Старомодные круглые темные очочки Герберта Штейна не могли скрыть ни синяков, ни тем более расквашенного носа, когда я, едва появившись на улице, наткнулся на Туулу: сначала она, как бы сдерживая крик, испуганно прикрыла рукой рот, затем попятилась и, ускорив шаг, скрылась в толпе. К тому времени мы с ней уже расстались, я видел ее иногда лишь издалека, где-то в районе гостиницы «Астория» или на изгибе улочки Антокольского. Ее брат попадался мне на глаза чаще, мы с ним даже присаживались покурить, только вот о Тууле не упоминали ни словом. По-моему, мы с ним тоже неплохо бы поладили - хотя что это я, мы и так ладили. А Туулу я видел лишь издали. Вот и сейчас! Я наслаждался собственными муками - ни разу не догонял Туулу, не пытался заговорить с ней или удержать. Мне и в голову не приходило просто пригласить ее в кондитерскую выпить кофе или проводить до ближайшего угла - не было этого. Достаточно было увидеть ее, кивнуть при встрече, и я снова понуро плелся своей дорогой. Гляди! - мысленно обращался я к ней, когда она, тоже издалека, замечала меня с бокалом в руке возле «Гроба отца», был такой ларек, был, с этаким налетом богемности - случалось, здесь кучковались журналисты, реставраторы и такие, как я, - в лоснящихся на локтях пиджачках, с непросыхающей каплей под носом. Гляди! - взывало мое сердце. - Это твоя вина, что я тут толкусь! Сам видел ее кислую мину, когда она встретила меня под руку с шатающейся Кайрой Примеа, спившейся эстонкой, которая чуть ли не на целых три года застряла в Вильнюсе в командировке... Это ты виновата в том, сурово клеймил я ее, что я волоку эту пьяную подстилку в ее сырую постель, куда-то в район Маркучяй, на «Пушкиновку»9, вместо того чтобы сидеть с тобой под сводчатым потолком, разглядывать твое парящее надо мной плоское тело, озаренное зеленоватым светом луны... Ты виновата! Но это был всего лишь упоительный полупьяный крик души плюс жуткая досада: это ж надо было попасться ей на глаза с этим эстонским чучелом! Нет, чтобы хоть разок встретить ее, Туулу, - зверушку, стрекозу, ленивую засоню - с каким-нибудь атлетом или престарелым гением. Все одна да одна. Все в той же рыжей шубейке. Идет ссутулившись, вид какой-то затравленный.

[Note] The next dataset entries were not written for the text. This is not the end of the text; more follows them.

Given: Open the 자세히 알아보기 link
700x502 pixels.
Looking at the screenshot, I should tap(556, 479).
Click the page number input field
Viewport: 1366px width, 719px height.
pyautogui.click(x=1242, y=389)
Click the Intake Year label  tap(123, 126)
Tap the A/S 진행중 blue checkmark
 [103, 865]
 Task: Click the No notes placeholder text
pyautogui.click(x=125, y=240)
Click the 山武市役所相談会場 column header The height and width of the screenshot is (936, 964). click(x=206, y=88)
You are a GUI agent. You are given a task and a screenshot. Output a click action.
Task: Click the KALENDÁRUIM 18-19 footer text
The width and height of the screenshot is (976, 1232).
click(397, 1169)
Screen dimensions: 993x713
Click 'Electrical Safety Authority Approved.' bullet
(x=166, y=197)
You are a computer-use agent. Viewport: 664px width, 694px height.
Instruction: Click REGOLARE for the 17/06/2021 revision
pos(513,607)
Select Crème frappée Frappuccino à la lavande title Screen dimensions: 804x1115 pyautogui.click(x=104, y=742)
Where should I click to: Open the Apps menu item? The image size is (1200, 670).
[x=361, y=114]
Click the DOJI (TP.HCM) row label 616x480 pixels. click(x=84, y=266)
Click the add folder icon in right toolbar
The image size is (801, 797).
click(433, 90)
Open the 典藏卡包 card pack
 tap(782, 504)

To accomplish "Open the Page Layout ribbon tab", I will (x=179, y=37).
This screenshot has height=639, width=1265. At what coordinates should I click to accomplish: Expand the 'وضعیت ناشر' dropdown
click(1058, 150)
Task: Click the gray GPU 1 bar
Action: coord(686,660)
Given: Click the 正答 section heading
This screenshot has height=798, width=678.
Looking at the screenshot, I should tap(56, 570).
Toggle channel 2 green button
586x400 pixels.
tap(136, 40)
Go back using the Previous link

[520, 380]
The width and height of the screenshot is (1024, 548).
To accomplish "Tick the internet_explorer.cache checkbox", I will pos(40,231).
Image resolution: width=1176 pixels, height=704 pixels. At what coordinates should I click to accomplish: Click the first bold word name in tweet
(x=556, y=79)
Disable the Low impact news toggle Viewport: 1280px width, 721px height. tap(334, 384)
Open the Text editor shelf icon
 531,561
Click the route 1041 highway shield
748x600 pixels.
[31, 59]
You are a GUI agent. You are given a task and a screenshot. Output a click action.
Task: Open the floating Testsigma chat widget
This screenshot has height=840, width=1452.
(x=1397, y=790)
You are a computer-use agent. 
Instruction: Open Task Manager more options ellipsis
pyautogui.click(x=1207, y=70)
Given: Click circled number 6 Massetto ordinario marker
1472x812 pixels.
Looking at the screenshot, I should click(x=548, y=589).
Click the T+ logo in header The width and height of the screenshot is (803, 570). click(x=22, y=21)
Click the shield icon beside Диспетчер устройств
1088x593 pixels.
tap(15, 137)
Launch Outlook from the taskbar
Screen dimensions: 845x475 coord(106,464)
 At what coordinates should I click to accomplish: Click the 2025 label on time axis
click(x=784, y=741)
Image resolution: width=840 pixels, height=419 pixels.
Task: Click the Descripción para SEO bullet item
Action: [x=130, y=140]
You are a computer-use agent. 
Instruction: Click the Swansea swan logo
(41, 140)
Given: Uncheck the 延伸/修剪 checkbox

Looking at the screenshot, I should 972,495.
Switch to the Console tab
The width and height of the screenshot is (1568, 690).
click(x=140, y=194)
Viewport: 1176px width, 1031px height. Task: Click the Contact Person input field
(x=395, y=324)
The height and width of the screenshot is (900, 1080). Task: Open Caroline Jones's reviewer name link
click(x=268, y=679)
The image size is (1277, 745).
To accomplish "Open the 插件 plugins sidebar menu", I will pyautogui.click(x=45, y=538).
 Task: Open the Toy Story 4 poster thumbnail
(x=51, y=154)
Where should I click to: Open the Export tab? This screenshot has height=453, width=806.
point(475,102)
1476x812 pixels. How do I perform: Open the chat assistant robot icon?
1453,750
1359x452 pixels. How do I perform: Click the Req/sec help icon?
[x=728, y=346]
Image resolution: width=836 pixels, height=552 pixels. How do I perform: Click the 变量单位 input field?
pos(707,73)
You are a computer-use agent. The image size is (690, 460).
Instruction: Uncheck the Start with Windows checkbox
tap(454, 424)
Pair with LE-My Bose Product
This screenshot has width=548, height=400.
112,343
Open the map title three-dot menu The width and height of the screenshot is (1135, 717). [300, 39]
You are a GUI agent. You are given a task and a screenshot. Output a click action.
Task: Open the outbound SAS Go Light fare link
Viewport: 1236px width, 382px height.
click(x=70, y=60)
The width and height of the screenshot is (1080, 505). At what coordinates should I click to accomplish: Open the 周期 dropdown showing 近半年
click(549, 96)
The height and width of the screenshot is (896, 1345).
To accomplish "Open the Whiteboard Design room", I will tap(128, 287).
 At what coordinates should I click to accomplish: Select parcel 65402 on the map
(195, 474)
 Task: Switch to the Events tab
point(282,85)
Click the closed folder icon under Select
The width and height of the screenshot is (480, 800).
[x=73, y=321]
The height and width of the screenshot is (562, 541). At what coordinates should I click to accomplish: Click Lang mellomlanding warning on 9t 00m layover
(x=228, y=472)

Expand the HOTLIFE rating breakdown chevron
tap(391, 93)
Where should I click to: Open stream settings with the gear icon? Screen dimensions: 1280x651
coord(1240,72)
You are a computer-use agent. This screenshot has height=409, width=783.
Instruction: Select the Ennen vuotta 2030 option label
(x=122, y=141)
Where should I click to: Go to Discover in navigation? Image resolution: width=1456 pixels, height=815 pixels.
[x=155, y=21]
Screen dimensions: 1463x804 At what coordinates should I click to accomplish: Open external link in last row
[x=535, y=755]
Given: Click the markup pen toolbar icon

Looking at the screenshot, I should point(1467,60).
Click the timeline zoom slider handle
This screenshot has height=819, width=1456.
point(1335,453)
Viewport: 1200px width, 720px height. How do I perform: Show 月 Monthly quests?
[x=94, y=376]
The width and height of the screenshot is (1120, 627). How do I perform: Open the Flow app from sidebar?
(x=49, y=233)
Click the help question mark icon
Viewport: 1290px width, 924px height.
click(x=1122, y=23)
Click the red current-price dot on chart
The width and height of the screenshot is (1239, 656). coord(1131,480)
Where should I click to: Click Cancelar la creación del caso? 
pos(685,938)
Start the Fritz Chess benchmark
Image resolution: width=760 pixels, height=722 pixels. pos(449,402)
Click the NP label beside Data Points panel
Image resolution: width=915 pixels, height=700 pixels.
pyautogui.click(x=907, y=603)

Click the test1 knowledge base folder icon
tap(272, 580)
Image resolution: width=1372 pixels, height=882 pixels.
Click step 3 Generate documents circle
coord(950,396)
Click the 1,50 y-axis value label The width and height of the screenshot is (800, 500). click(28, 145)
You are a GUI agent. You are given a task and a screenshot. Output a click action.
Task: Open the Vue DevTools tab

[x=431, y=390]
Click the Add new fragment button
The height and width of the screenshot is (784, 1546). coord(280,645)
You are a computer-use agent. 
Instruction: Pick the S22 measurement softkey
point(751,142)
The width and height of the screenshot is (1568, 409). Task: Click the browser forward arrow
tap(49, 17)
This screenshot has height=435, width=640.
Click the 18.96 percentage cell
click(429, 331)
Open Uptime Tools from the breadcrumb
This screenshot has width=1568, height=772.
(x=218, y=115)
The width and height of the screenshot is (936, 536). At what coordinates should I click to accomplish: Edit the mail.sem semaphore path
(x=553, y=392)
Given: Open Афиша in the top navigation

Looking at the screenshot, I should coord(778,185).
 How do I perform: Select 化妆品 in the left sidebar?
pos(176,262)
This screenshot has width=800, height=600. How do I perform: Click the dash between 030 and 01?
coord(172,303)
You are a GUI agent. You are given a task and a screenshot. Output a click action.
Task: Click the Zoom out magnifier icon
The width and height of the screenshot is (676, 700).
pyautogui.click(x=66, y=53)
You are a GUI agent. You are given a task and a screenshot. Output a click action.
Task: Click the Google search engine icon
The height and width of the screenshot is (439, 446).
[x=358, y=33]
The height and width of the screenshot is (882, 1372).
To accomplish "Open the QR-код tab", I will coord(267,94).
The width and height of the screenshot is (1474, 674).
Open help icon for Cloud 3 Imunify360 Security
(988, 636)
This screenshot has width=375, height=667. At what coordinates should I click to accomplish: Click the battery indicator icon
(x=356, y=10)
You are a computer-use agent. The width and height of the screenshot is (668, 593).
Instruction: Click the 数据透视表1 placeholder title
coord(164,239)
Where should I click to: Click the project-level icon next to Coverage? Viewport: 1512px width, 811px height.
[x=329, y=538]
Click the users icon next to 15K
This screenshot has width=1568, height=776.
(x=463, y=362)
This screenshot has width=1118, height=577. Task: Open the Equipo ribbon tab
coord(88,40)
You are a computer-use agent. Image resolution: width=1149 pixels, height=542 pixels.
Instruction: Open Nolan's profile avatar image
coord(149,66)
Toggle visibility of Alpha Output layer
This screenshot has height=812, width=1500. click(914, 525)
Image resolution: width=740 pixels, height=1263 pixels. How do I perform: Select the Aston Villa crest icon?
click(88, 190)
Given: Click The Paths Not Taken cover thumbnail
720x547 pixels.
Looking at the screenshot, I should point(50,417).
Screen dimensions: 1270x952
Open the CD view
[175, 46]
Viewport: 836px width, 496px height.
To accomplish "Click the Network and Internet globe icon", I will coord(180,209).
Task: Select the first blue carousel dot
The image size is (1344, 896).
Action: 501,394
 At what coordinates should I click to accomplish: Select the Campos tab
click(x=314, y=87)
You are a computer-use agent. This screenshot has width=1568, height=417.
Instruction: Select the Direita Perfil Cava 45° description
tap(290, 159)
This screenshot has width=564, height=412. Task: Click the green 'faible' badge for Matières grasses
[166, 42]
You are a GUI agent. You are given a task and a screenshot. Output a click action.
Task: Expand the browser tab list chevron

Нет, кое-что удалось подглядеть и мне. Я тогда не выдержал и, сунув в рот пальцы, пронзительно засвистел, будто кому-то вслед - на лужайке перед окнами Туулы сидела группка длинноволосых типов, среди которых белела голова и того самого «свинского блонда», а Туула расхаживала между ними в цветастой юбке и наливала из пластмассового кувшина какое-то питье... Я свистнул, стоя на бетонном мосту, они переглянулись, обернулась в мою сторону и Туула, но я уже пустился наутек, словно вдогонку за самим собой. Добежав до середины дома, взлетел на галерею, облокотился на заржавленные перила и закурил. Она меня видела. Усмехнулась. Опустила глаза. И так звонко расхохоталась, что у меня вмиг пропало желание стоять там и курить... К тому же какая-то толстая жилица ткнула меня кулаком в спину и пробасила: «Чего тебе? Вот так и пропадает мое белье!» А ведь за дверью, из-за которой она вылезла, как раз жила когда-то моя родня, ведущая начало из Зальцбурга, Кроены, Гродно... Я знал, что это здесь. Помню, в детстве у нас в доме валялась плотная открытка с вильнюсской горой Трехкрестовкой, усатым Гитлером на розовой почтовой марке и тисненой надписью черными буквами: «OSTLAND». Военная почта, Малуну, 3, барышне Домицеле... И несколько слов черными чернилами: Домочка, сходи в магазин, погляди, висит ли там еще пуловер с черными плечиками и (неразборчиво) пуговицами. Целую -Ханна». Или что-то в этом роде. Не гарантирую, что привел текст дословно.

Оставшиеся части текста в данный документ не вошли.